In: Accounting
Chief executive officer compensation can be a material amount and is often scrutinized by regulators, analysts, competitors, and investors. For CEOs of publicly traded companies, compensation can consist of salary, bonus, stock option grants, or other stock awards that can be restricted in terms of how long the officers and directors are required to hold the stock. Publicly traded companies are required by the Securities and Exchange Commission to provide disclosures about the components of executive compensation in the company’s annual proxy statement.
How would the auditor test the fair value of the stock option/stock appreciation rights (SAR)?

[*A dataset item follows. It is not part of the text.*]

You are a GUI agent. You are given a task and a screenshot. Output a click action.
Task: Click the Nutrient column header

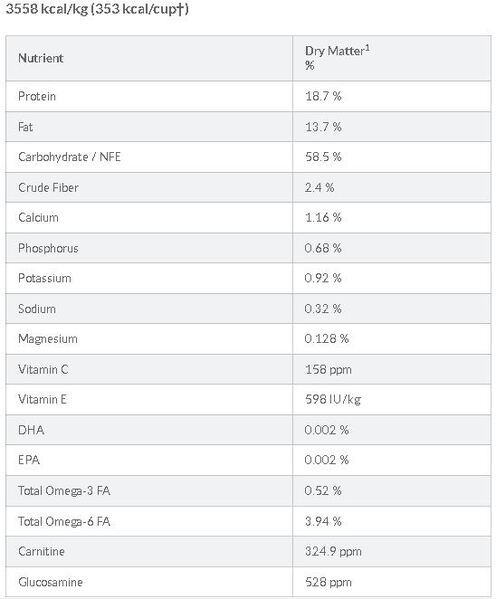click(x=41, y=58)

Why are the presentation and disclosure-related audit objectives so important for stock-based compensation?
Solution:
The auditor can test the fair value of the stock options and stock option appreciation rights(SARs) by the examination of the minutes of the meeting of the board of directors in which the SARs were approved. He should also verify whether the fair value has been estimated on proper terms. For this he should he should examine the fair values of the stock options and SARs on the grant date, and also the methodologies and assumptions used by the company to value the rights to evaluate the accuracy and reasonableness. The auditor may also use a compensation specialist to assist with the examination.
Presentation and disclosure audit objectives are important for stock based compensation as this information is evaluated by investors,regulators,competitors,and analysts. Since there is a criticism that top executive officers are overpaid relative to the workers, there is demand for this information to be disclosed in the footnotes of the financial statements as well as in proxy statements for publicly traded companies.